• _Input material_
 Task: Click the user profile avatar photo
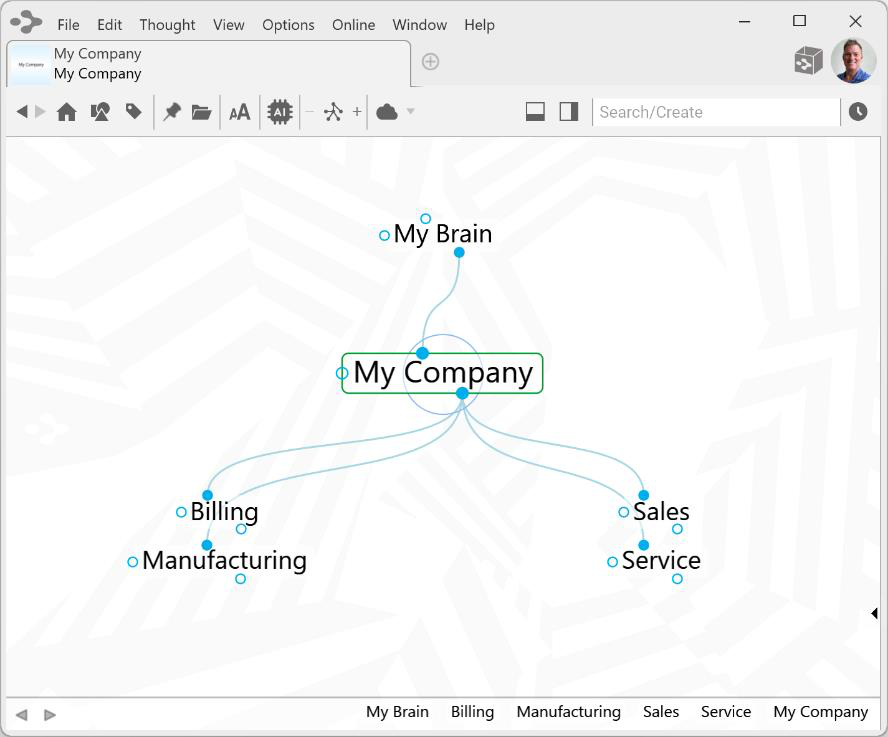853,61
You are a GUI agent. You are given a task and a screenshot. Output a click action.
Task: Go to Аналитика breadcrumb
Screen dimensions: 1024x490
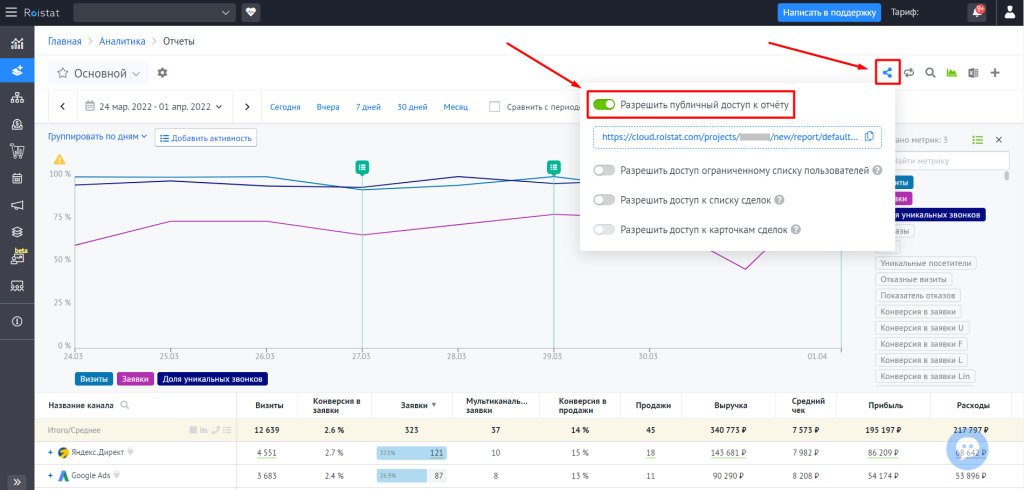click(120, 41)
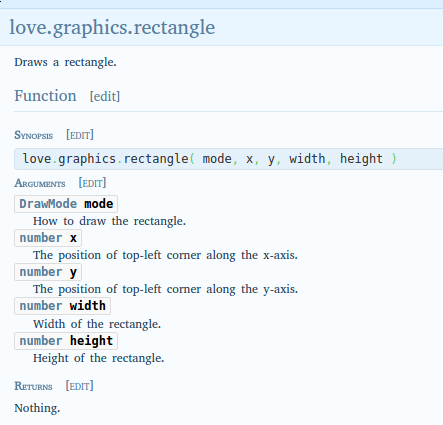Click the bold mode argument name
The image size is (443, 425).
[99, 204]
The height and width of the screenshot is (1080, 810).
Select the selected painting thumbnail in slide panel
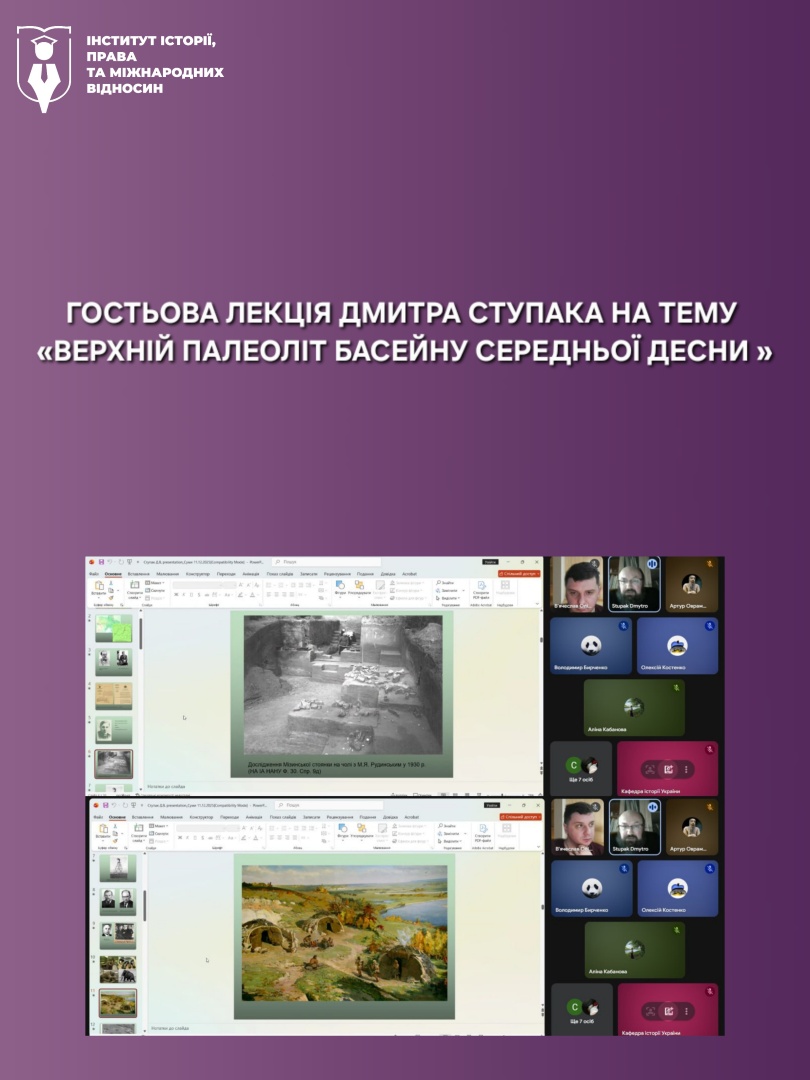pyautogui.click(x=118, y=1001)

• _Work to be completed_
Copy the whole listing above word for word but do not carry over the pictures.

• _Task response_
 Task: Click the user profile avatar photo
853,61
You are a GUI agent. You are given a task and a screenshot. Output a click action.
Task: Go to Аналитика breadcrumb
Screen dimensions: 1024x490
click(120, 41)
Click the bold mode argument name
The image size is (443, 425).
[99, 204]
The height and width of the screenshot is (1080, 810).
Select the selected painting thumbnail in slide panel
pyautogui.click(x=118, y=1001)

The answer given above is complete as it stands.